→ **Data shown**:
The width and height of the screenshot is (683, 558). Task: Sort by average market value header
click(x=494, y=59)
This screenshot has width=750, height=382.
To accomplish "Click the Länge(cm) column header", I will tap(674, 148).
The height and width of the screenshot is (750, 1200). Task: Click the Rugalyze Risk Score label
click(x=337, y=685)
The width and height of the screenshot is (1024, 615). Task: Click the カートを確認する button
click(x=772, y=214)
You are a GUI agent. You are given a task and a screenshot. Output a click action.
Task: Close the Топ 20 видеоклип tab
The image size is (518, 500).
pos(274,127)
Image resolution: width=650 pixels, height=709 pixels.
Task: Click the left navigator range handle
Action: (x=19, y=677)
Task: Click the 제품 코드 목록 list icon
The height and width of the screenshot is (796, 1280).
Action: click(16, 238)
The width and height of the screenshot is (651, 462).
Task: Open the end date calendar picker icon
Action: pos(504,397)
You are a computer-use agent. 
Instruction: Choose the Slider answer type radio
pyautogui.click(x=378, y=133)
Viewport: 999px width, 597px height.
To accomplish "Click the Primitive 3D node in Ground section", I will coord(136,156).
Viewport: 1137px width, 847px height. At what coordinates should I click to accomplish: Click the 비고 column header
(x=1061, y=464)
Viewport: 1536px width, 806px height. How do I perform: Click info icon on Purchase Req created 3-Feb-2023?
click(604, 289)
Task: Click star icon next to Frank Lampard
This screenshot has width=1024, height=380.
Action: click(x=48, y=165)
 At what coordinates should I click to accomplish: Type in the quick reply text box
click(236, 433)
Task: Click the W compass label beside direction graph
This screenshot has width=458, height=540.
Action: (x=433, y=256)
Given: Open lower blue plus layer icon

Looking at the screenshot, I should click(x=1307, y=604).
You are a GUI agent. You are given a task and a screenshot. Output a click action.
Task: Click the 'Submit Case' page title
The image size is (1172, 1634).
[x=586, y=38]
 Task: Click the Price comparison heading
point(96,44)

→ **What is needed**: All that should be returned is the run of lines from the one with "Viewport: 1536px width, 806px" to the last line of the material above, copied exactly.

→ **Expected output**:
Viewport: 1536px width, 806px height. How do I perform: Click info icon on Purchase Req created 3-Feb-2023?
click(604, 289)
Task: Click star icon next to Frank Lampard
This screenshot has width=1024, height=380.
Action: click(x=48, y=165)
 At what coordinates should I click to accomplish: Type in the quick reply text box
click(236, 433)
Task: Click the W compass label beside direction graph
This screenshot has width=458, height=540.
Action: (x=433, y=256)
Given: Open lower blue plus layer icon

Looking at the screenshot, I should click(x=1307, y=604).
You are a GUI agent. You are given a task and a screenshot. Output a click action.
Task: Click the 'Submit Case' page title
The image size is (1172, 1634).
[x=586, y=38]
 Task: Click the Price comparison heading
point(96,44)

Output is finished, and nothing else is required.